La major française, qui est sans doute la plus engagée sur un plan financier et capitalistique en raison de ses projets dans l’Arctique russe, a créé la polémique en donnant l’impression de renâcler. Novatek, premier producteur privé de gaz naturel de Russie, est à l’initiative d’un ensemble d’unités de liquéfaction en Sibérie. Son premier projet, Yamal LNG, sur la péninsule de Yamal, en service depuis 2017, a récemment porté sa capacité nominale à 20 Mt par an. Un second, Arctic LNG 2, dont la première ligne de liquéfaction devrait être mise en service en 2023, aura une capacité annuelle équivalente et est prioritairement destiné à fournir l’Asie. 

Le groupe énergétique français détient une participation de 20 % dans Yamal LNG et de 10 % dans Arctic LNG 2 tout en étant par ailleurs actionnaire de Novatek à hauteur de 19,4 %. TotalEnergies avait indiqué le 22 mars qu'il renonçait à tout achat de pétrole, gazole et produits pétroliers russes d’ici la fin de l'année et qu’il ne s'engagerait plus dans de nouveaux projets gaziers russes, ce qui questionne le financement supplémentaire prévu dans le cadre de Arctic LNG 2 pour achever deux autres trains de liquéfaction. 

Hervé Baudu : « le retrait européen des projets arctiques russes sera chèrement payé »

Des intérêts financiers et capitalistiques

« La société française a des intérêts de deux ordres en Arctique : à la fois de propriété sur ses investissements et dans les contrats d’approvisionnement de long terme. C’est dire que Total a droit à un pourcentage de la production de Yamal à des taux préférentiels, sur une certaine quantité, pendant vingt ans. Au-delà du manque à gagner réel, l’entreprise devra s’approvisionner sur d'autres marchés, là où les prix ne seront pas tout à fait les mêmes. La perte sèche peut affecter une part significative de son chiffre d'affaires », expliquait Hervé Baudu, professeur à l’ENSM et grand connaisseur des routes maritimes arctiques, dans un entretien pour le JMM.

Le groupe français, implanté en Russie depuis le début des années 1990 où il produit 16,6 % de ses hydrocarbures et 30 % du gaz, n’évoque toutefois pas un abandon de ses participations, « faute de trouver un acheteur non russe pour les racheter dans le contexte actuel », avait indiqué le PDG Patrick Pouyanné en mars à l’AFP, expliquant en outre contre-productifs ces choix. 

Un résultat net ajusté en hausse de 6 Md$ en un an

Malgré cette dépréciation, TotalEnergies a publié en fin de semaine dernière des résultats en forte progression au premier trimestre, grâce à la hausse des prix du gaz et du pétrole.
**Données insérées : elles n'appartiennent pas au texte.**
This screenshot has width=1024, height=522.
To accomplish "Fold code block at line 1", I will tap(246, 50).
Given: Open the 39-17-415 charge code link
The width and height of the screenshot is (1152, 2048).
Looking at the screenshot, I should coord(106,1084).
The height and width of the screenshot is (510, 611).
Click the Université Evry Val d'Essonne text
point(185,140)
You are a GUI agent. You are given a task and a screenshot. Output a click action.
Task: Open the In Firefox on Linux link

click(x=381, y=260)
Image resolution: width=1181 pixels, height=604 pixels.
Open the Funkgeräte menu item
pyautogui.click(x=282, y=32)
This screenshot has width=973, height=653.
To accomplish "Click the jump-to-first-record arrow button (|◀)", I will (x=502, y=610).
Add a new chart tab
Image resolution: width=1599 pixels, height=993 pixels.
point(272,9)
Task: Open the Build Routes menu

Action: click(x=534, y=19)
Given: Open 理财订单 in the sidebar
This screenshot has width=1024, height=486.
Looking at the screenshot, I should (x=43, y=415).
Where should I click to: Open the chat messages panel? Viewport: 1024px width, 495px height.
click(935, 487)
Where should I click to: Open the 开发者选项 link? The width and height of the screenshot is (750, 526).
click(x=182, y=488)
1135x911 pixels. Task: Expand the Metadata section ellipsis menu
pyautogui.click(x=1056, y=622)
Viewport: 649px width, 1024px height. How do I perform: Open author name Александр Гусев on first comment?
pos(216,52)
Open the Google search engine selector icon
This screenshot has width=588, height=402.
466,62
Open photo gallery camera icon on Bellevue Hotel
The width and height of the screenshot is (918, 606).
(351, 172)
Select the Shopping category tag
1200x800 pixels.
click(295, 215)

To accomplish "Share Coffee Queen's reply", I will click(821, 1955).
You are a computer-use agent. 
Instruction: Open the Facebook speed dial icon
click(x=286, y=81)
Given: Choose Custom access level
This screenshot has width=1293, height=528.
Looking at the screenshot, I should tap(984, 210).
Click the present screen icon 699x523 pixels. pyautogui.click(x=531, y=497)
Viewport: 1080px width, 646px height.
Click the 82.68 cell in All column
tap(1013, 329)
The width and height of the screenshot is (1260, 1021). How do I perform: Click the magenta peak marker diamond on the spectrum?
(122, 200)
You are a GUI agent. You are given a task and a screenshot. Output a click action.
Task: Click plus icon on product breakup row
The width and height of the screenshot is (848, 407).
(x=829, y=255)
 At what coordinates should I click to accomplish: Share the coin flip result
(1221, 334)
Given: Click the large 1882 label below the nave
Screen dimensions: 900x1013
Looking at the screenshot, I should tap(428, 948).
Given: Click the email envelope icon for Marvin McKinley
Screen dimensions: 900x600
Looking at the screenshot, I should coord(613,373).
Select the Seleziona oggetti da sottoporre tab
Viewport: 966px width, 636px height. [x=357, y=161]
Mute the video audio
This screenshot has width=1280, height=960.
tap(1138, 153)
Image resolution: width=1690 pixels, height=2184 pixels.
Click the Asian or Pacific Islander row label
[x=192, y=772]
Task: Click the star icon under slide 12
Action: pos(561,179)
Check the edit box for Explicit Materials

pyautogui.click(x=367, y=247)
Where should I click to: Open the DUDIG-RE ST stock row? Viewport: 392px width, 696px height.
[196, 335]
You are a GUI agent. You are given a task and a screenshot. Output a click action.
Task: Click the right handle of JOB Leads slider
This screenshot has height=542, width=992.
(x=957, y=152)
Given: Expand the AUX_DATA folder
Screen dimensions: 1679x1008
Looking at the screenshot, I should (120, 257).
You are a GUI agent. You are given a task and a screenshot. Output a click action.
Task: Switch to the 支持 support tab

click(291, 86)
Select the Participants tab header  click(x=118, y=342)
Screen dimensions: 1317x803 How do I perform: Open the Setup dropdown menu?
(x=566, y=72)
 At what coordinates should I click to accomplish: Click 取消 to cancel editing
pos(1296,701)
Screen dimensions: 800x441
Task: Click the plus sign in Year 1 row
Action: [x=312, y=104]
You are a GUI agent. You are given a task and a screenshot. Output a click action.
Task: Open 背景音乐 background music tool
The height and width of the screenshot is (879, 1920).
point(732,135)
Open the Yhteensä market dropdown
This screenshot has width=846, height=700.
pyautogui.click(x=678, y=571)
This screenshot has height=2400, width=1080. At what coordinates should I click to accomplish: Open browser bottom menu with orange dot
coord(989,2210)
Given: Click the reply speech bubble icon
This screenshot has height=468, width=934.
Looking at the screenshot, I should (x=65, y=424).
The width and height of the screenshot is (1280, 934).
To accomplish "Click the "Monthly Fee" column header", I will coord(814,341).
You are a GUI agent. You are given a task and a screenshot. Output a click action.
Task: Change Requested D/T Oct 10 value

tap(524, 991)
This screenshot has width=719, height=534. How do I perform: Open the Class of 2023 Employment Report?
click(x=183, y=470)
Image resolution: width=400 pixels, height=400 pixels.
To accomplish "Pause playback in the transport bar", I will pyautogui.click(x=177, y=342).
Le baril s’est envolé à des niveaux historiques depuis l'offensive russe en Ukraine, grimpant à 139 $ le baril avant de se stabiliser ces derniers jours autour de 110 $, tandis que les prix du gaz en Europe et en Asie ont dépassé le 30 dollars par Mbtu [1 000 British thermal unit, ndlr] sur le trimestre. 

Le groupe a dégagé un résultat net de 4,9 Md$ versus 3,34 Md$ sur la même période de 2021 tandis que le résultat net ajusté (qui retraite certains éléments comme les stocks de pétrole et les participations financières) est passé de 3 à 9 Md$ en un an. Le résultat opérationnel est ainsi ressorti à 9,46 Md$ (3,49 Md$ au premier trimestre de 2021), dont 5,02 Md$ pour l'exploration-production. 

La division Integrated Gas, Renewables & Power, qui comprend notamment le GNL et l'électricité, profite d’une dynamique comparable, à 3,05 Md$ après 985 M$ au premier trimestre 2021. 

15 Md$ d’investissements

TotalEnergies entend réaliser 15 M$ d’investissement en 2022, dont 25 % dans les renouvelables et l'électricité. Dans le GNL, il est question de renforcer son « alliance stratégique avec Sempra pour développer au Mexique le projet Vista Pacifico LNG » tandis qu’un protocole d’accord été signé avec Sempra, Mitsui, Mitsubishi et NYK pour le lancement du projet d’extension de Cameron LNG d’une capacité de production de 6,75 Mt de GNL par an.